En général, MODOK le remaniement de la tradition de la bande dessinée est toujours affectueux et hilarant. Même si vous n’êtes pas complètement au fait du matériel source, vous apprécierez toujours ce qu’ils font ici (bien que quelques blagues bénéficient d’une certaine littératie Marvel). Vous pouvez vraiment dire que cela est géré par des nerds qui connaissent tout cela et que toute l’adresse IP reconnaissable n’est pas utilisée comme une simple béquille – pour aucune autre raison que parce que les fans la mangeront.

Au contraire, je me suis retrouvé plus fasciné par les exploits inter-dimensionnels qui voyagent dans le temps que je ne l’ai été par n’importe quelle télévision de super-héros depuis longtemps. Là où un épisode nous voit parcourir les neuf royaumes, le suivant nous plonge dans le cœur macabre de Murderworld, avant qu’un autre encore nous emmène dans une vision dystopique de l’avenir. Le contenu Disney + en direct bénéficierait grandement en prenant une feuille de MODOK livre et embrassant le potentiel vertigineux de cet univers massif.

Pour ceux qui ont grandi en étant obsédés par les pages de Chris Claremont et John Byrne, cela ressemble étrangement à l’une des adaptations les plus fidèles de cette époque spécifique de l’édition de bandes dessinées. Cela résume vraiment le complot à grande échelle et à haut concept qui est souvent édulcoré dans les traductions sur grand écran, et j’ai été surpris de voir à quel point je me suis investi émotionnellement dans le récit sérialisé d’une putain. MODOK spectacle. En fait, à la fin de la falaise, je me suis retrouvé avec plus de questions brûlantes qu’après 9 chapitres hebdomadaires de WandaVision. Bon sang, j’ai même été quelque peu ému par les moments sentimentaux, qui sont généralement une désactivation pour moi dans les sitcoms.

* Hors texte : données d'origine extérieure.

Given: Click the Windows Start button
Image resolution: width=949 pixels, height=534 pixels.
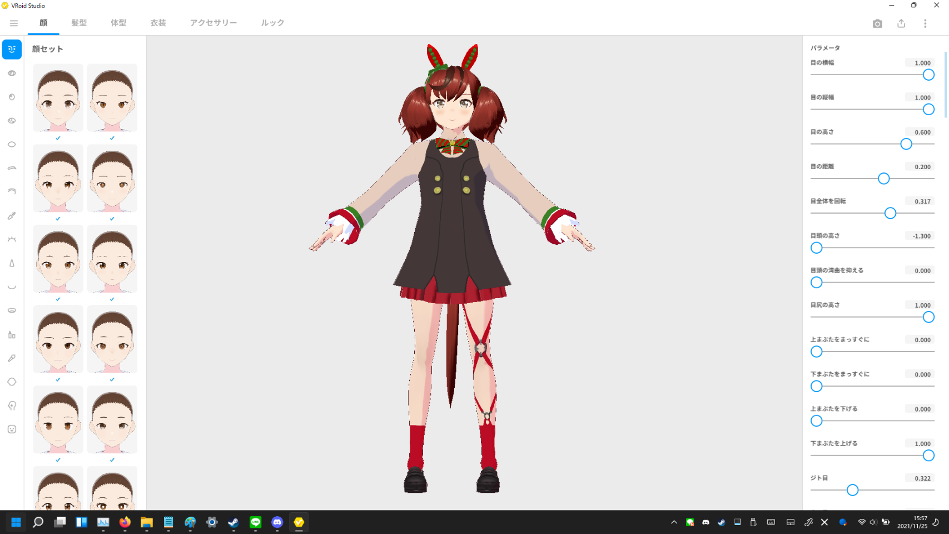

Dans l’ensemble, j’ai été étonné de voir à quel point j’ai fini par profiter de la dernière incursion de Hulu dans le genre des super-héros. Si j’avais un reproche, ce serait que l’émission s’essouffle à chaque fois qu’elle s’éloigne de son protagoniste tumultueux (l’épisode 7 souffre particulièrement d’un déficit d’Oswalt). D’un autre côté, cela témoigne de la qualité de l’écriture et de la performance tout au long de cette série. Je n’aurais jamais pensé dire cela, mais MODOK est en quelque sorte devenu l’un de mes personnages Marvel préférés et j’ai hâte de voir où il ira ensuite.

MODOK est disponible en streaming sur Hulu aux États-Unis et Disney + au Royaume-Uni et au Canada.